Open AccessRapid endothelial cytoskeletal reorganization enables early blood–brain barrier disruption and long-term ischaemic reperfusion brain injury
Author(s) -
Yejie Shi,
Lili Zhang,
Hongjian Pu,
Leilei Mao,
Xiaoming Hu,
Xiaoyan Jiang,
Na Xu,
R. Anne Stetler,
Feng Zhang,
Xiangrong Liu,
Rehana K. Leak,
Richard F. Keep,
Xunming Ji,
Jun Chen
Publication year - 2016
Publication title -
nature communications
Language(s) - English
Resource type - Journals
SCImago Journal Rank - 5.559
H-Index - 365
ISSN - 2041-1723
DOI - 10.1038/ncomms10523
Subject(s) - blood–brain barrier , microbiology and biotechnology , cytoskeleton , tight junction , parenchyma , actin cytoskeleton , chemistry , biology , cell , pathology , medicine , central nervous system , neuroscience , biochemistry
The mechanism and long-term consequences of early blood–brain barrier (BBB) disruption after cerebral ischaemic/reperfusion (I/R) injury are poorly understood.
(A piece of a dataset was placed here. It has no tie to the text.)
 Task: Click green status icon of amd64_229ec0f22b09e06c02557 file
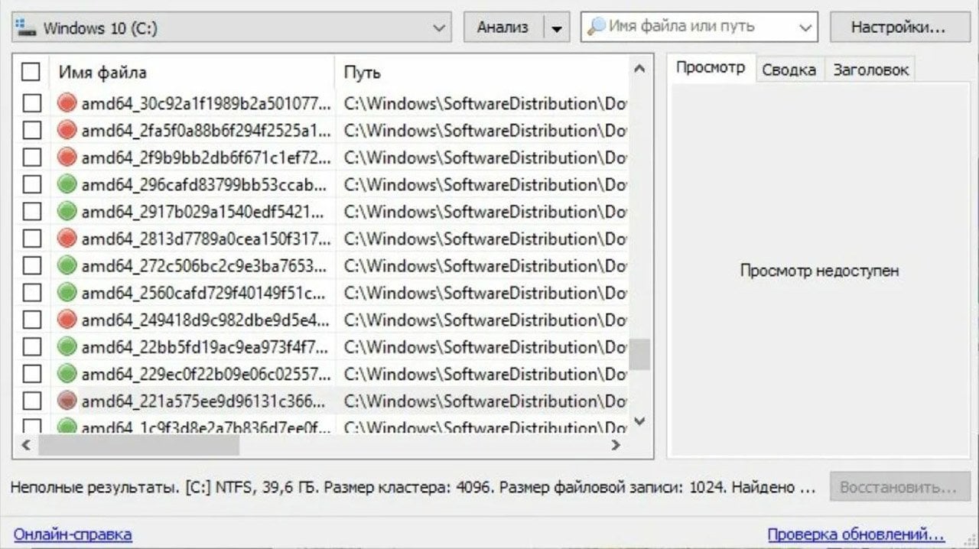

Here we discover that I/R induces subtle BBB leakage within 30–60 min, likely independent of gelatinase B/MMP-9 activities. The early BBB disruption is caused by the activation of ROCK/MLC signalling, persistent actin polymerization and the disassembly of junctional proteins within microvascular endothelial cells (ECs). Furthermore, the EC alterations facilitate subsequent infiltration of peripheral immune cells, including MMP-9-producing neutrophils/macrophages, resulting in late-onset, irreversible BBB damage. Inactivation of actin depolymerizing factor (ADF) causes sustained actin polymerization in ECs, whereas EC-targeted overexpression of constitutively active mutant ADF reduces actin polymerization and junctional protein disassembly, attenuates both early- and late-onset BBB impairment, and improves long-term histological and neurological outcomes. Thus, we identify a previously unexplored role for early BBB disruption in stroke outcomes, whereby BBB rupture may be a cause rather than a consequence of parenchymal cell injury.